Sprints Congratulates Chris Todd, But What About Kodi Burns? // 08.14.09
Collateral damage? Perhaps this is thinking about it too much, but it seems shallow to overlook the connections between two potentially related stories: The naming of a new starting quarterback at Auburn and Tony Franklin once again holding forth about the recent unpleasantness at Auburn.
First, the football news: Chris Todd will be the Auburn signal-caller this fall. Congratulations to Todd on that -- winning the starting quarterback job at an SEC school is a major accomplishment and should be celebrated. Hopefully, what I'm about to say won't take away from that.

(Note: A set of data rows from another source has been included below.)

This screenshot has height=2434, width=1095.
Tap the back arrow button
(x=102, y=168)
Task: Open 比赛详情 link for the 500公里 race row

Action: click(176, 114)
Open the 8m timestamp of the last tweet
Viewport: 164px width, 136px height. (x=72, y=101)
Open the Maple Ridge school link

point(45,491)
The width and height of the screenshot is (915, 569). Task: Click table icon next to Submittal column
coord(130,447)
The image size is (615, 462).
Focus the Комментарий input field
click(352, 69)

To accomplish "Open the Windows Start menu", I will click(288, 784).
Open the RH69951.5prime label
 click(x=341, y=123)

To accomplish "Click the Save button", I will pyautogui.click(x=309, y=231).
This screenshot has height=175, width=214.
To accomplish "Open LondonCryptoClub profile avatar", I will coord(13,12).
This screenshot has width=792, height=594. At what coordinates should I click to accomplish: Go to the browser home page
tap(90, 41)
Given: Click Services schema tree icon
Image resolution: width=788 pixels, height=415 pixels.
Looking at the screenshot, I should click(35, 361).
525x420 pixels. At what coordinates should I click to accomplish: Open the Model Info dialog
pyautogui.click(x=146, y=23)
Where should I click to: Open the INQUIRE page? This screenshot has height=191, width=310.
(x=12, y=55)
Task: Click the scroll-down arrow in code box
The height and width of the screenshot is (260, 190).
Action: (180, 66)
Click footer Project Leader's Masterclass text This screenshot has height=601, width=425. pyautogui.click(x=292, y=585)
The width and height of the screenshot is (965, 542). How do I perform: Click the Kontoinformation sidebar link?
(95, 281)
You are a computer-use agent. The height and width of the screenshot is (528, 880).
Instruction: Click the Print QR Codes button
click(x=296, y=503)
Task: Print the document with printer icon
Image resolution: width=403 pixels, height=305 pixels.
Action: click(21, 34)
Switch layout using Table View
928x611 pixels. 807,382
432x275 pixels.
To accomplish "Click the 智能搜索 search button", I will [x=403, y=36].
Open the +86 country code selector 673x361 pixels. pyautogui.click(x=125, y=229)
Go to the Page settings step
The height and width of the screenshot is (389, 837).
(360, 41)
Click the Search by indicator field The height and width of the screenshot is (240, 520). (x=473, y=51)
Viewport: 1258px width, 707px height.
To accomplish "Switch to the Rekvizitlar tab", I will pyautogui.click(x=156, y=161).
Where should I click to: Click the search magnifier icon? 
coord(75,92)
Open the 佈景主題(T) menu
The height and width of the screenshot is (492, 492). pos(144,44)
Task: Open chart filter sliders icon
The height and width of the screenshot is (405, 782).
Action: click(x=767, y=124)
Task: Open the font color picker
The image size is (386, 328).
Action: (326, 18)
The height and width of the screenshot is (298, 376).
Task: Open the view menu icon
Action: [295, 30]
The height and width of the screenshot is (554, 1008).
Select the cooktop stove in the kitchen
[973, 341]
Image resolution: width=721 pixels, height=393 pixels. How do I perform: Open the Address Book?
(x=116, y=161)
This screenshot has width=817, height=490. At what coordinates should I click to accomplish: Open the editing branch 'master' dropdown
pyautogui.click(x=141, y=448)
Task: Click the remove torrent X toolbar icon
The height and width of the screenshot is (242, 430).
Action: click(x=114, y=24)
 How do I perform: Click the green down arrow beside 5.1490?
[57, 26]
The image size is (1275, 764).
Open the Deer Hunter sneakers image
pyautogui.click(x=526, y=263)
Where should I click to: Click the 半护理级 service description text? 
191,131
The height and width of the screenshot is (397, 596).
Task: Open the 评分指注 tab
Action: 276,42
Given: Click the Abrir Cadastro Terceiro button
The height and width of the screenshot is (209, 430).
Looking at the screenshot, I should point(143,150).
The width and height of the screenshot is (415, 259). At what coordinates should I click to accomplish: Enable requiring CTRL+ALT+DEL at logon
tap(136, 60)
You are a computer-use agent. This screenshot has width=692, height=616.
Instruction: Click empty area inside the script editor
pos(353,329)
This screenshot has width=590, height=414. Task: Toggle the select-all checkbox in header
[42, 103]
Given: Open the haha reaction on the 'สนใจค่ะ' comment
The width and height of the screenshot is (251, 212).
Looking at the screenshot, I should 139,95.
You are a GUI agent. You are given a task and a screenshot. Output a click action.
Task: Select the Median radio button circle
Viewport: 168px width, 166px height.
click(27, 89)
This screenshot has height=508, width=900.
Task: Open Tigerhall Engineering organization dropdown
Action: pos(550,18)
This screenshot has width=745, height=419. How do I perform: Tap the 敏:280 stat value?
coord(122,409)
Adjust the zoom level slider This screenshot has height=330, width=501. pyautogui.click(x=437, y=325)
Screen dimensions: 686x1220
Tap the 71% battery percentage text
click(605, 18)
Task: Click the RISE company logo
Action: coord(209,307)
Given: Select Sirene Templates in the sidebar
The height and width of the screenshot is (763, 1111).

Kodi Burns, now a wideout who might get some Wildcat snaps, bows out as a hero:They went with Chris. That's a good thing. It's a good thing for the team. I'm 100 percent behind him. Chris Todd is the quarterback and I have no problem with that. It was a great year and a great competition. ...
It was a little bit disappointing at first. Not a little bit. A lot. I'm really hurt by it, but you've got to move on. I'm mature enough to handle this. I spoke to the team about it. We're not going to be a divided team. We're all going to come together. I think this is going to make us a team.
You have to wonder about the impact on Burns -- and, in fairness, Todd and every other player on the Auburn offense -- of the failed Tony Franklin experiment. As Franklin and his assistants engaged in power struggles behind the scenes and Tommy Tuberville allowed his coaching staff to mutiny, the players were left to twist in the wind.
This is not a story unique to Kodi Burns or Auburn. It is the awful truth about college football coaching issues: The players end up getting hurt the most, with their potential playing time and (in some cases) draft stock falling dramatically while the coaches bicker.
Even Franklin admits it was a mismatch.
"It did not work at Auburn. Wrong place, wrong time, wrong person. I was wrong to have done it. They were wrong to bring me in because it was not a good fit," Franklin said.
But Tony Franklin is doing okay -- and in Tony Franklin's world, that's what matters.
"I am glad I went through that because in the long run, it makes me a better human being. I have learned from it and I have things that I can teach these guys, teach my kids and teach myself. I hope I can still learn because I have learned a lot from it," Franklin said.
Good for you, Tony. And while you're out there being a better human being, maybe you can tell Kodi Burns where he gets his second chance.
An injury that really hurts
Caleb King's hamstring has titled the Georgia running back battle decisively toward Richard Samuel. Mark Richt:
"There is a lot of time between now and then [the Sept. 5 opener at Oklahoma State], and there’s a lot of season, too. So there will be plenty of time for Caleb to get back in it. But right now he can’t get any work."
When the coach is already talking about how you need "to get back in it," things are not looking good.
Randall Cobb hurt?
It appears to not be serious, just something worth monitoring.
This is truly great stuff
Ever wonder what a player is thinking during a key play in the game? Ben Volin of the Palm Beach Post gives us a look at what Ahmad Black thought as he picked off Sam Bradford in the BCS National Championship Game last year. Worth a read.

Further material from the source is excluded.